Ve emniyet müdürlüğünün başarılı çalışmalarını kamuoyuna duyurduğumuz için teşekkür etti.
Elbette duygulandım.
*****
Zaten geldiği günden beri; giyimiyle kuşamıyla örnek ve centilmen bir emniyet müdürü olduğu için Adanalılar da onunla gurur duyuyor.
Düşünün! Bir emniyet müdürünün, akşamın yorgun saatlerinde berberde oturup sıra bekleyen gençlerle ne işi olabilir? Oturup, gençlerle ne konuşabilir bir emniyet müdürü…
Okul önlerinde ne işi var emniyet müdürünün?
*****
Demek ki, bu kentin çocuklarını düşünen ve onlara sahip çıkan bir emniyet müdürü var bu kentte.
Çocukla çocuk, gençle genç, yaşlıyla yaşlı olabilen ve onların dilinden anlayan bir Selami Yıldız var bu kentte.
Aynı zamanda; terörle mücadele eden ve uyuşturucu baronlarıyla savaşan, gerektiğinde suçluların tepesine balyoz gibi inen kararlı bir emniyet müdürü var.
*****
Geçtiğimiz günlerde muhtarlarla toplantı düzenledi.
Merkezi idarenin ve yerel yönetimin vatandaşların arasındaki en önemli irtibat noktasının muhtarlar olduğunu söyledi.
Eşit vatandaş ilkesiyle güvenlik hizmeti vermeye çalıştıklarını anlattı.
“Güvenlik, özgürlük alanlarının gelişmesi için en önemli vazife alanımız. Vatandaşlarımıza daha özgür bir Adana şehrinde yaşamaları için el birliğiyle çalışıyoruz.
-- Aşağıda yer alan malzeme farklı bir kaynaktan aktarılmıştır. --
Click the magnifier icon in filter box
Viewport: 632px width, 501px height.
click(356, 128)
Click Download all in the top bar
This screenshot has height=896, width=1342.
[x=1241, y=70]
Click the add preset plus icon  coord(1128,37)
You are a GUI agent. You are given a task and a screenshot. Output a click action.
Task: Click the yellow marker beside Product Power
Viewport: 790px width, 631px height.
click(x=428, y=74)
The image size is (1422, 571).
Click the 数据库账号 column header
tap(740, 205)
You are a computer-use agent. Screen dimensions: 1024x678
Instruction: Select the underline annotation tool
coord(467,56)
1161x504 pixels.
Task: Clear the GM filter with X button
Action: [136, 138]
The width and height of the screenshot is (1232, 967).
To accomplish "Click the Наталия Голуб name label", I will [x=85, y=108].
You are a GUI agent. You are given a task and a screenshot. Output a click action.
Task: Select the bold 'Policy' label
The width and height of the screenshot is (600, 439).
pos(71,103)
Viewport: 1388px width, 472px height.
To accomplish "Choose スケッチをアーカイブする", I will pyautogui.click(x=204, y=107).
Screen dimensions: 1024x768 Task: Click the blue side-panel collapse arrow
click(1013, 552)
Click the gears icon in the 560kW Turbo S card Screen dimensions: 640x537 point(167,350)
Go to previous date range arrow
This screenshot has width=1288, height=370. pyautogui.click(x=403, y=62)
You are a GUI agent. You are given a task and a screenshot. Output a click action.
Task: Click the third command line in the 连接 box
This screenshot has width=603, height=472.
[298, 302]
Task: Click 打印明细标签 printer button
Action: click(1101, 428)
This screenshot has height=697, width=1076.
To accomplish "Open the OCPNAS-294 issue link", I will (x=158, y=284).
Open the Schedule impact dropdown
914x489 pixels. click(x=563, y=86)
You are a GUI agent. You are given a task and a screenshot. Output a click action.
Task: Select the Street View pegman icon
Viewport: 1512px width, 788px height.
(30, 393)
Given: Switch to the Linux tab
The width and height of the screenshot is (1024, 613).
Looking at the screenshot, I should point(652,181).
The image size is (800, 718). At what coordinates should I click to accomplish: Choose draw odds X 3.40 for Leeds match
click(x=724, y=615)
Bu alanları ortaya koymak için kamu idarecileri, muhtarlarımız ve vatandaşlarımızla bu konuda toplantılar düzenliyoruz. İnşallah önümüzdeki günlerde bunun meyvelerini hep birlikte alacağız.” dedi.
Demek ki huzur muhtarlardan geçiyor!
*****
Sadece muhtarlardan mı, hayır!
Çocuğunu berbere gönderen anne ve babalar da sorumlu bu kentin huzurundan…
Çocuğunu okula gönderen veliler de sorumlu.
Devlet, her ferdin başına bir polis dikecek değil ya!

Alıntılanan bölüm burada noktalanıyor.